== Data supplied ==
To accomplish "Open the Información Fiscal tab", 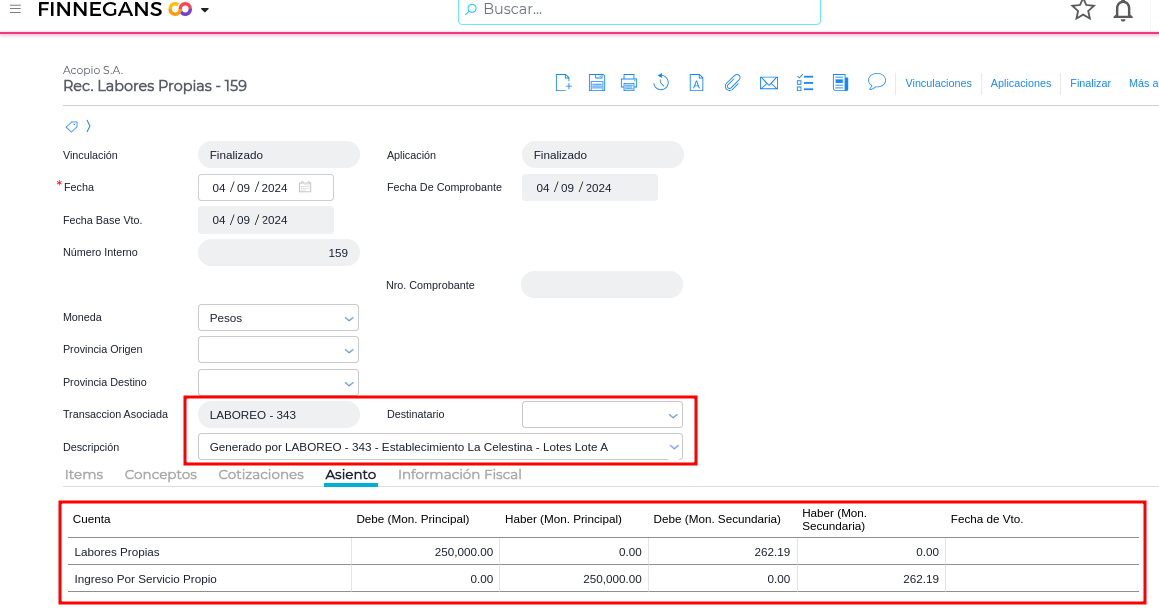I will point(460,475).
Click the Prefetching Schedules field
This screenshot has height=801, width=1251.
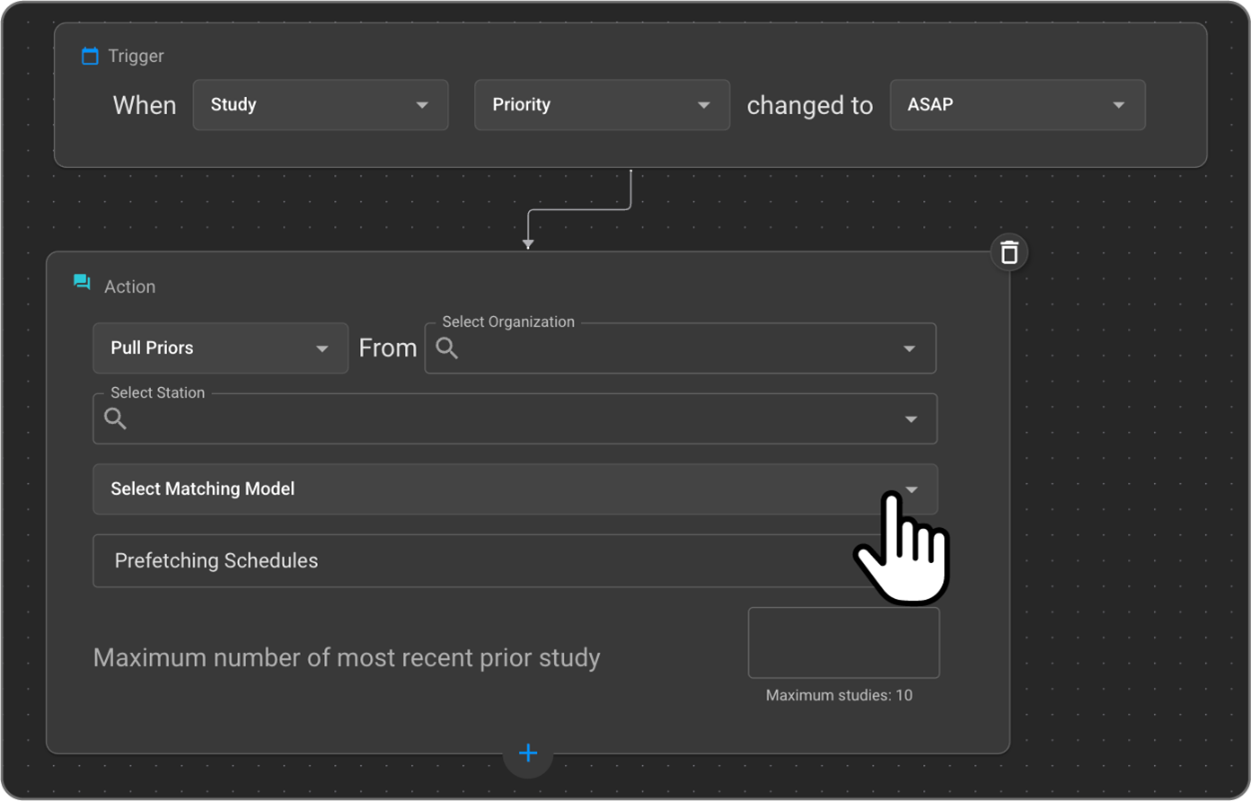(x=470, y=561)
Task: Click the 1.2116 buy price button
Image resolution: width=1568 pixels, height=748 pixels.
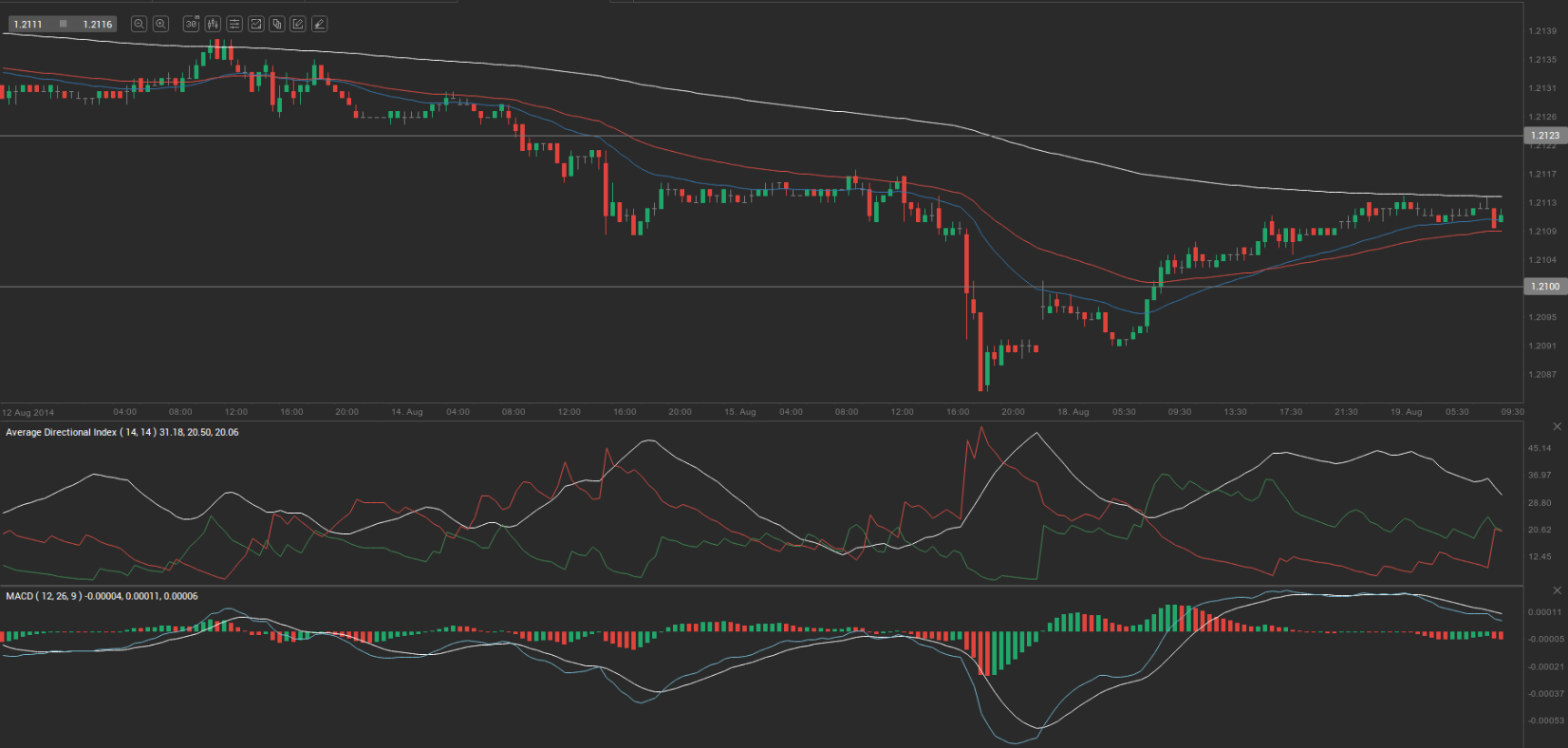Action: 97,24
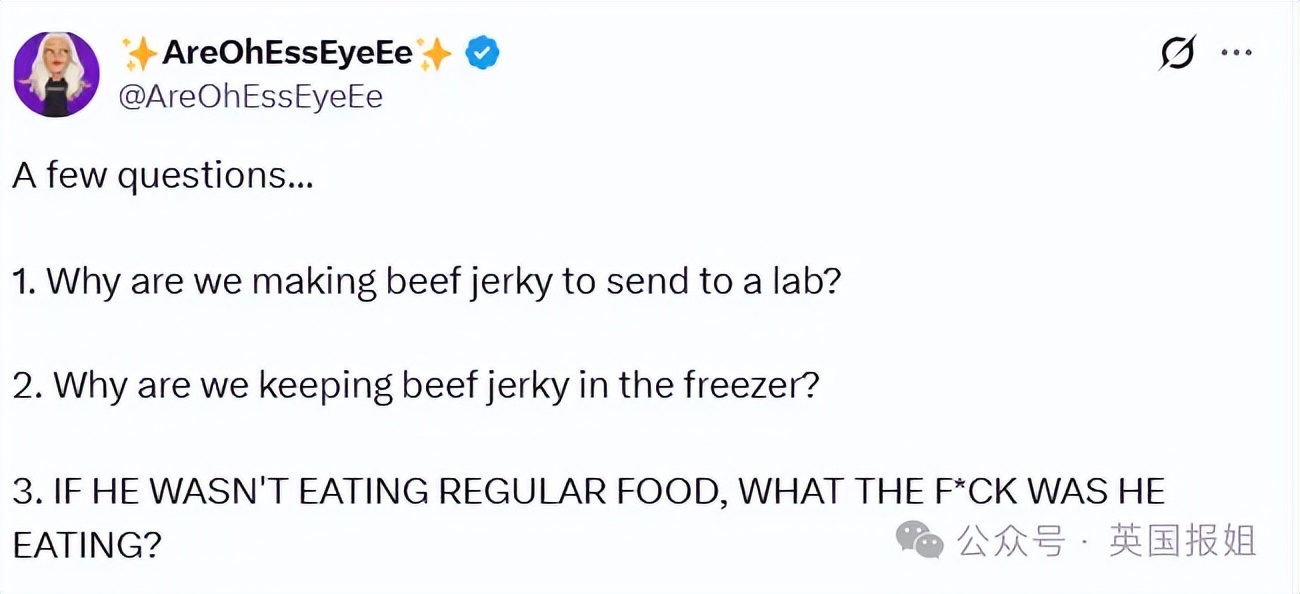
Task: Click the censored word "F*CK"
Action: 965,491

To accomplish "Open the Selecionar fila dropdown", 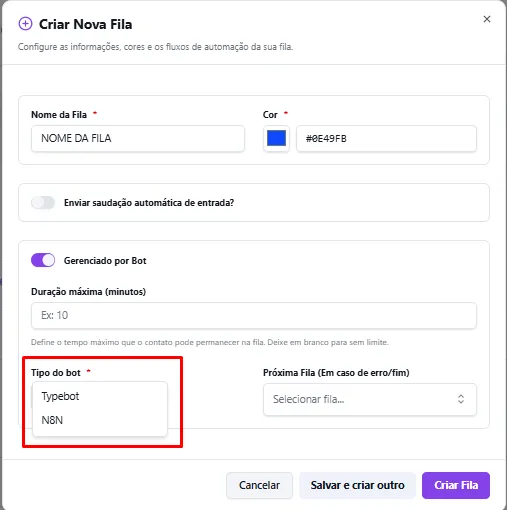I will click(x=370, y=399).
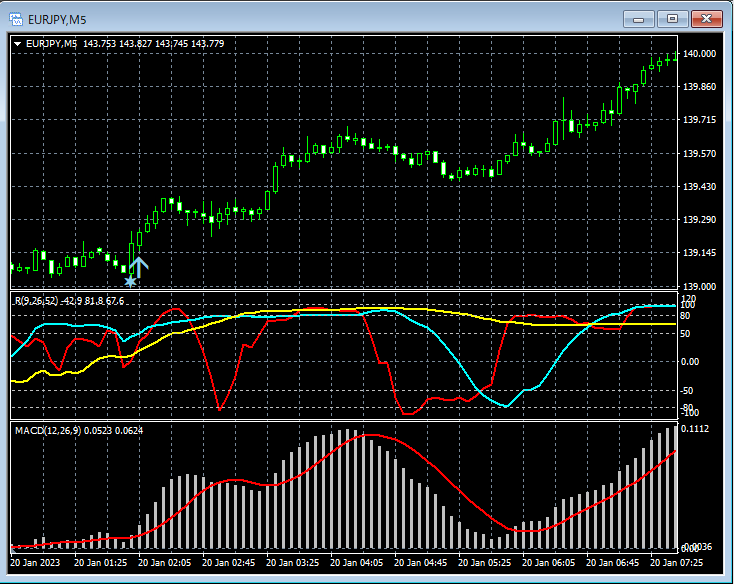The width and height of the screenshot is (735, 584).
Task: Click the chart window icon in title bar
Action: (17, 18)
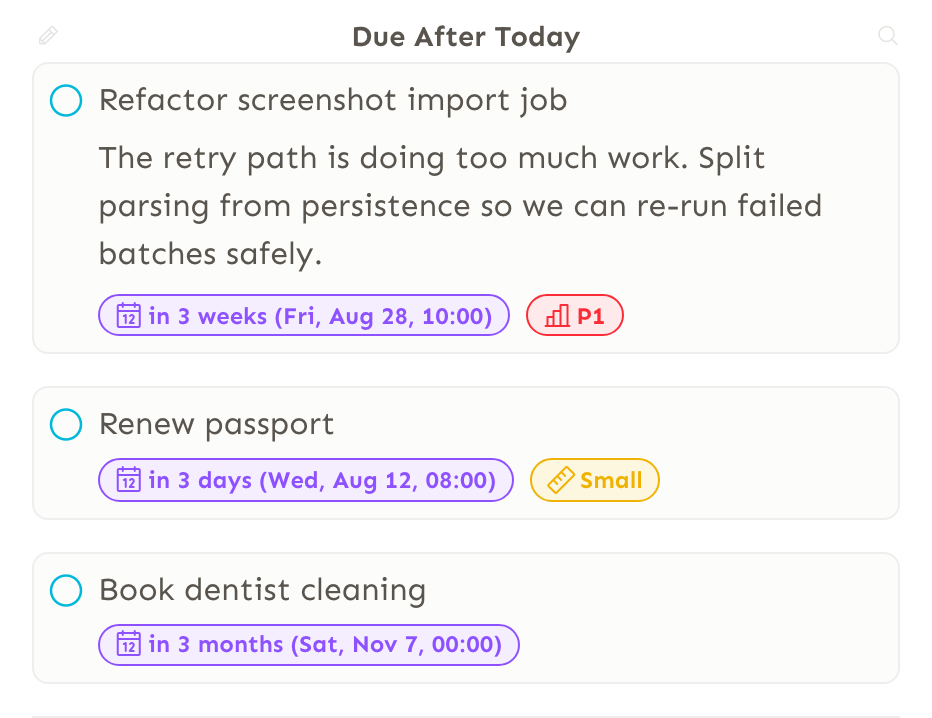This screenshot has height=718, width=932.
Task: Open the Renew passport task title
Action: (x=216, y=424)
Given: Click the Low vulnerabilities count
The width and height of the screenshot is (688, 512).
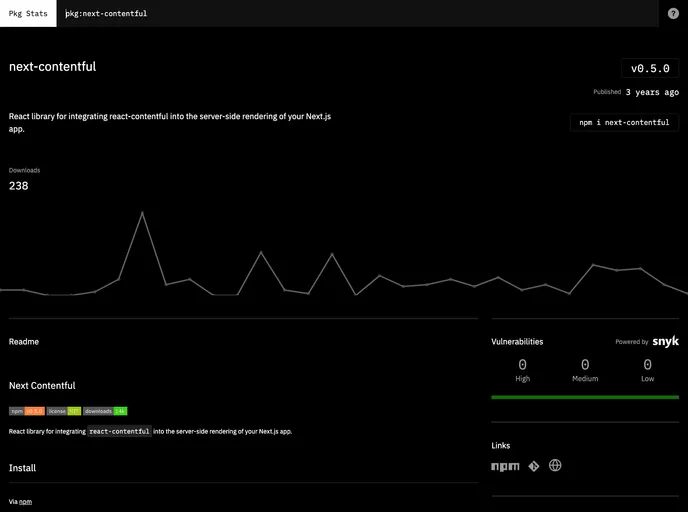Looking at the screenshot, I should click(x=647, y=366).
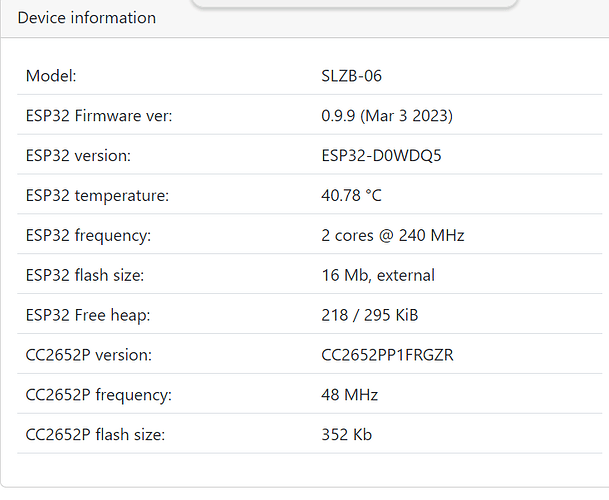This screenshot has width=609, height=500.
Task: Select the 352 Kb flash size value
Action: [341, 435]
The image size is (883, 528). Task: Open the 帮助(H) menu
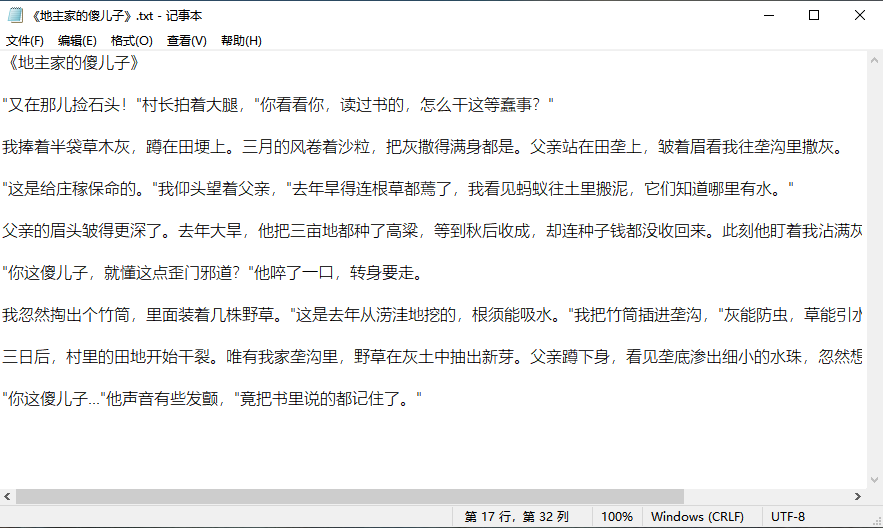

== Task description ==
Repeat exactly the lines from the one containing "The width and height of the screenshot is (688, 512)." to the last line of the data above, both included, and write no pictures into the copy.

== Problem solution ==
The width and height of the screenshot is (688, 512).
Looking at the screenshot, I should click(x=647, y=366).
This screenshot has width=609, height=500.
Task: Select the 352 Kb flash size value
Action: [341, 435]
The image size is (883, 528). Task: Open the 帮助(H) menu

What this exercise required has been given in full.